>> BEGIN DOCUMENT SECTION

The President’s FY 2018 budget released last week included a number of areas of concern to U.S. agriculture. One of those items was the elimination of funding for the Market Access Program and the Foreign Market Development Program. It has been argued that these two programs are duplicative of private efforts and as such if eliminated, wouldn’t be missed. This analysis, while appealing in its simplicity, doesn’t tell the whole story.
A Little Background
Until 1985, U.S. agriculture self-funded any export promotion efforts. Government assistance in the development of markets was limited and predominantly conducted by USDA’s Foreign Agriculture Service. FAS did partner with grower organizations to research: the size of potential markets, the likely U.S. share, the nature, and importance of both local and import competition, the tariffs and trade barriers in restraint of trade, and the interest of local trade and processors in collaborating. This interaction to encourage exports was formalized with a few cooperative agreements between FAS and grower groups, however, direct monetary government assistance was non-existent.
By the mid-1980s it became clear that this loose effort was no longer sufficient. The record harvests were further exacerbated by falling U.S. agricultural exports and contributed to record-high stock levels. Ag exports fell for a wide variety of reasons but were aided by aggressive promotion and subsidization by U.S. competitors and the imposition of trade barriers by these foreign markets, hampering further market expansion. In response, Congress created the Targeted Export Assistance Program, as part of the Food Security Act of 1985. This began the public-private financial partnership between the U.S. government and the U.S. agriculture industry to promote U.S. agricultural exports. Over the years, the TEA changed names and scope to finally become the Market Access and Foreign Market Development Programs, which we know today.
Market Access Program – Under MAP, Commodity Credit Corporation funds are used to reimburse participating organizations for a portion of the cost of carrying out overseas marketing and promotional activities, such as consumer promotions. MAP participants include nonprofit agricultural trade organizations, state-regional trade groups, cooperatives, and private companies that qualify as small businesses. MAP has a brand promotion component that provides export promotion funding to small companies and thereby helps expand the number of small and medium-sized entities that export.

>> END DOCUMENT SECTION
>> BEGIN MATERIAL

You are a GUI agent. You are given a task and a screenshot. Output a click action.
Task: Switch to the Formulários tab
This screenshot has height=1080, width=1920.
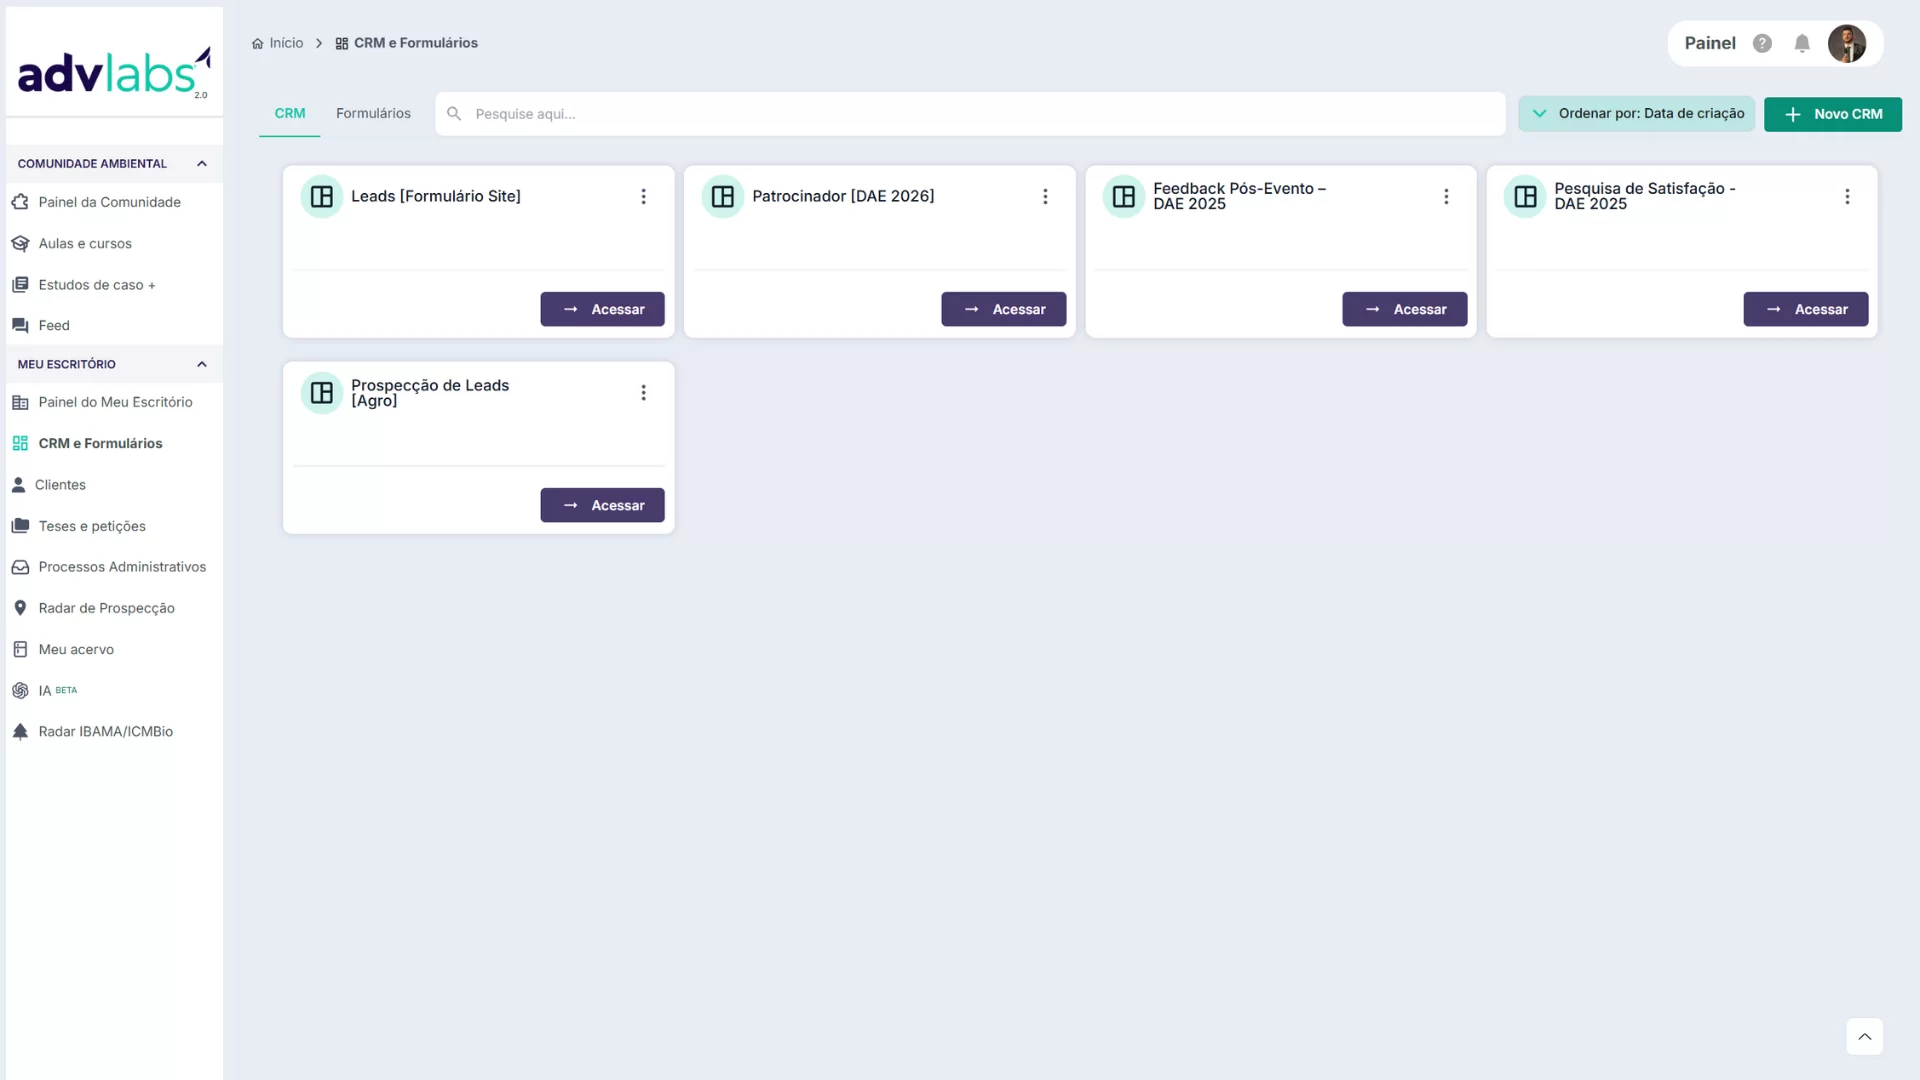pyautogui.click(x=373, y=114)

>> END MATERIAL

▶ **STATED PROBLEM**:
According to the text on U.S. agricultural export promotion, which kinds of organizations take part in the Market Access Program? The material has no role in this exercise.

▶ **FINISHED ANSWER**:
- Nonprofit agricultural trade organizations
- State-regional trade groups
- Cooperatives
- Private companies that qualify as small businesses